**What the task asks**:
Below is a listing; retype exactly the lines between the one containing "Screen dimensions: 709x515" and the one containing "Given: Click the browser zoom magnifier icon", inclusive, minus the pictures.

**Record set**:

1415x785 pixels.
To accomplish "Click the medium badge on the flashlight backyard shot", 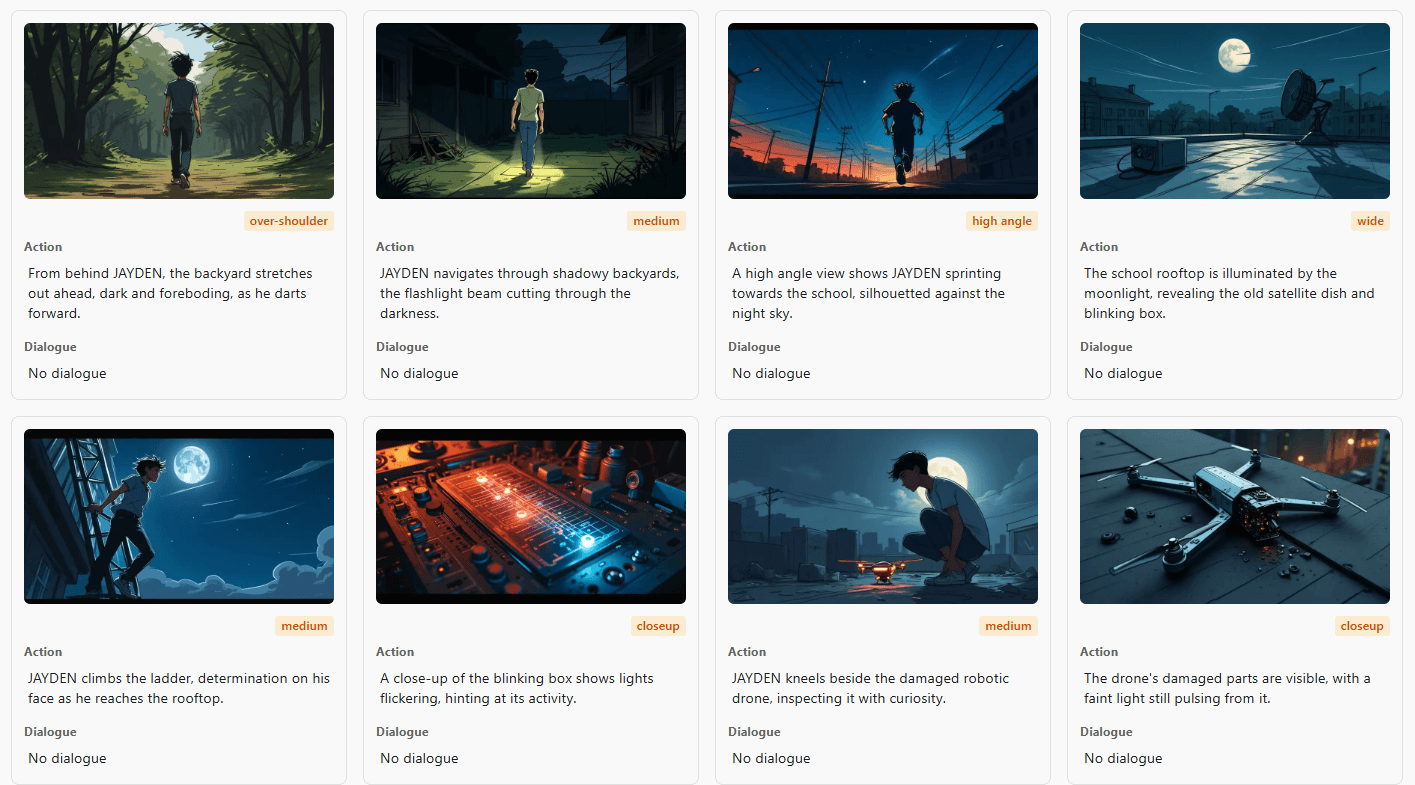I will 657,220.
...
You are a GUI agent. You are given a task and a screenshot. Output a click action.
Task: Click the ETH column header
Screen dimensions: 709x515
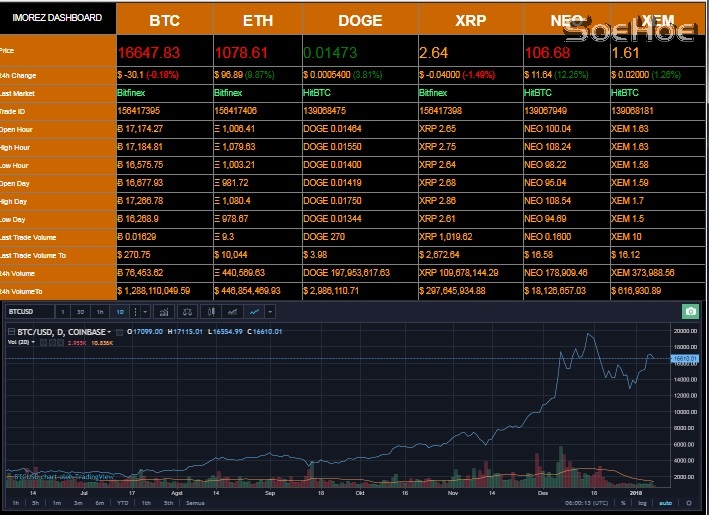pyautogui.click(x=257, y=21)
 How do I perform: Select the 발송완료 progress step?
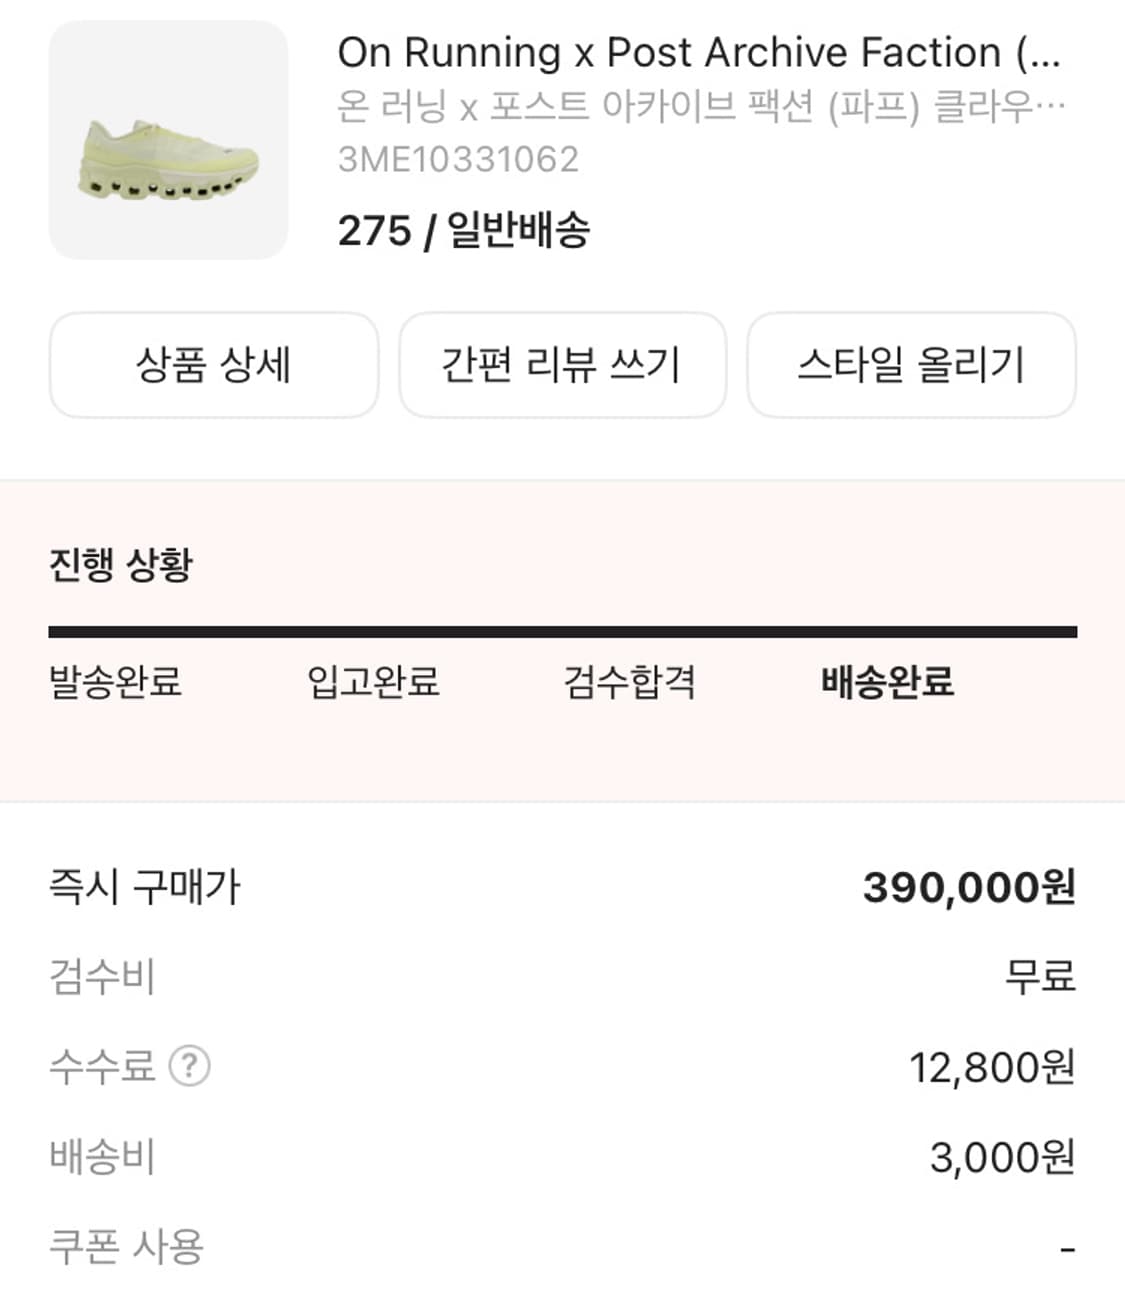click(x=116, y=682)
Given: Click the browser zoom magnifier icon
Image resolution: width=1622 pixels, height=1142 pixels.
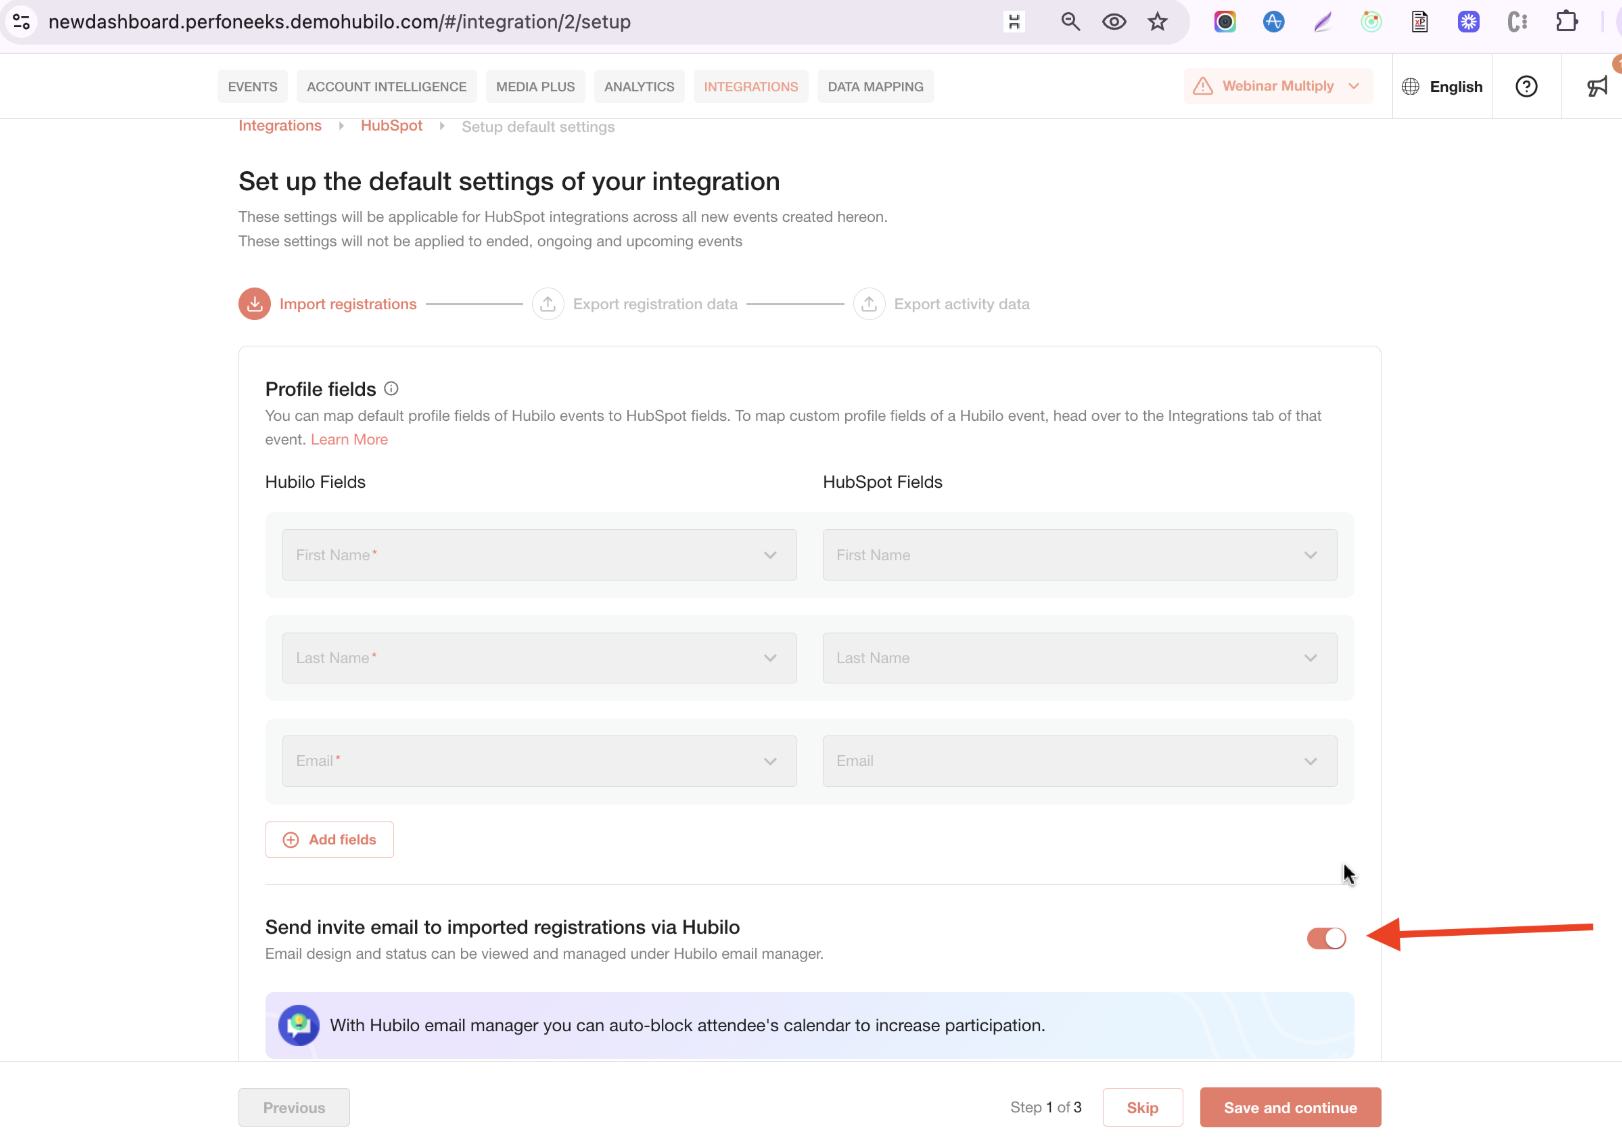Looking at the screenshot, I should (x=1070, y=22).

**Result**:
Screen dimensions: 709x515
pyautogui.click(x=257, y=21)
 How do I perform: Select the 발송완료 progress step?
click(x=116, y=682)
Given: Click the browser zoom magnifier icon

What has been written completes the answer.